The Hotel Brand sub-index was set to equal 1,000 on 1 January 2000. Last cycle, the sub-index peaked at 3,407 on 5 July 2007. The sub-index’s low point occurred on 6 March 2009 when it dropped to 722.
The Hotel REIT sub-index was set to equal 1,000 on 1 January 2000. Last cycle, the sub-index peaked at 2,555 on 2 February 2007. The sub-index’s low point occurred on 5 March 2009 when it dropped to 298.
The Baird/STR Hotel Stock Index and sub-indices are available exclusively on Hotel News Now. The indices are cobranded and were created by Robert W. Baird & Co. (Baird) and STR. The market-cap-weighted, price-only indices comprise 20 of the largest market-capitalization hotel companies publicly traded on a U.S. exchange and attempt to characterize the performance of hotel stocks.
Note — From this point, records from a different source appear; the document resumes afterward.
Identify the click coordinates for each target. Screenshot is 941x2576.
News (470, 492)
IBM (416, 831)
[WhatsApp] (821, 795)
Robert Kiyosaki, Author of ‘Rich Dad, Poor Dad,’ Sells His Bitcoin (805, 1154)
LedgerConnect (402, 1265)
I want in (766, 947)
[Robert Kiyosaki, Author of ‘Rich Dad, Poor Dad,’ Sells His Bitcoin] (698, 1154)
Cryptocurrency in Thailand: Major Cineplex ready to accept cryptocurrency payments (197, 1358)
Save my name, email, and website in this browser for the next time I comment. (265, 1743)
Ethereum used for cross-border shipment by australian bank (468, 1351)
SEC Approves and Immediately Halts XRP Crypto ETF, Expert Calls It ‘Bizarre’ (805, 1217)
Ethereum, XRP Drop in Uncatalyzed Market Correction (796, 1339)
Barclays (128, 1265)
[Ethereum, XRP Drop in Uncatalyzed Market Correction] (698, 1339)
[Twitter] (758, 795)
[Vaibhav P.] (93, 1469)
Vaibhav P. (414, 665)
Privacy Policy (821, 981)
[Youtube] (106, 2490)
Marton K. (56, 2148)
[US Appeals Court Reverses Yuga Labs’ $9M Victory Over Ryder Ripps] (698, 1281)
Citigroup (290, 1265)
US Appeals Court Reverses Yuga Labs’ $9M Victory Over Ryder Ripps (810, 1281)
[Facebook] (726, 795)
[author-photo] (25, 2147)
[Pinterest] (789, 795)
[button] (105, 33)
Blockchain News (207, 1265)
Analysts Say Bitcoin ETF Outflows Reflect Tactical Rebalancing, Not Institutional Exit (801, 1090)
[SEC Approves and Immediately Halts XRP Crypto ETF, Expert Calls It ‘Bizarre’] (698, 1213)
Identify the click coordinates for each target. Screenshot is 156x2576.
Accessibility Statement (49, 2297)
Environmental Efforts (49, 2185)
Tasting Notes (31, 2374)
The Index and sub-indices are maintained by Baird and hosted on Hotel News Now, are not actively managed, and no direct investment can be made in them.
As of 31 December 2022, the companies that comprised the Baird/STR Hotel Stock Index included: Apple Hospitality REIT, Ashford Hospitality Trust, Chatham Lodging Trust, Choice Hotels International, DiamondRock Hospitality Company, Hersha Hospitality Trust, Hilton Inc., Host Hotels & Resorts, Hyatt Hotels, InterContinental Hotels Group, Marriott International, Park Hotels & Resorts, Inc., Pebblebrook Hotel Trust, RLJ Lodging Trust, Ryman Hospitality Properties, Service Properties Trust, Summit Hotel Properties, Sunstone Hotel Investors, Wyndham Hotels & Resorts, and Xenia Hotels & Resorts.
This communication is not a call to action to engage in a securities transaction and has not been individually tailored to a specific client or targeted group of clients. Research reports on the companies identified in this communication are provided by Robert W. Baird & Co. Incorporated, and are available to clients through their Baird Financial Advisor. This communication does not provide recipients with information or advice that is sufficient on which to base an investment decision. This communication does not take into account the specific investment objectives, financial situation or need of any particular client and may not be suitable for all types of investors. Recipients should consider the contents of this communication as a single factor in making an investment decision. Additional fundamental and other analyses would be required to make an investment decision about any individual security identified in this release.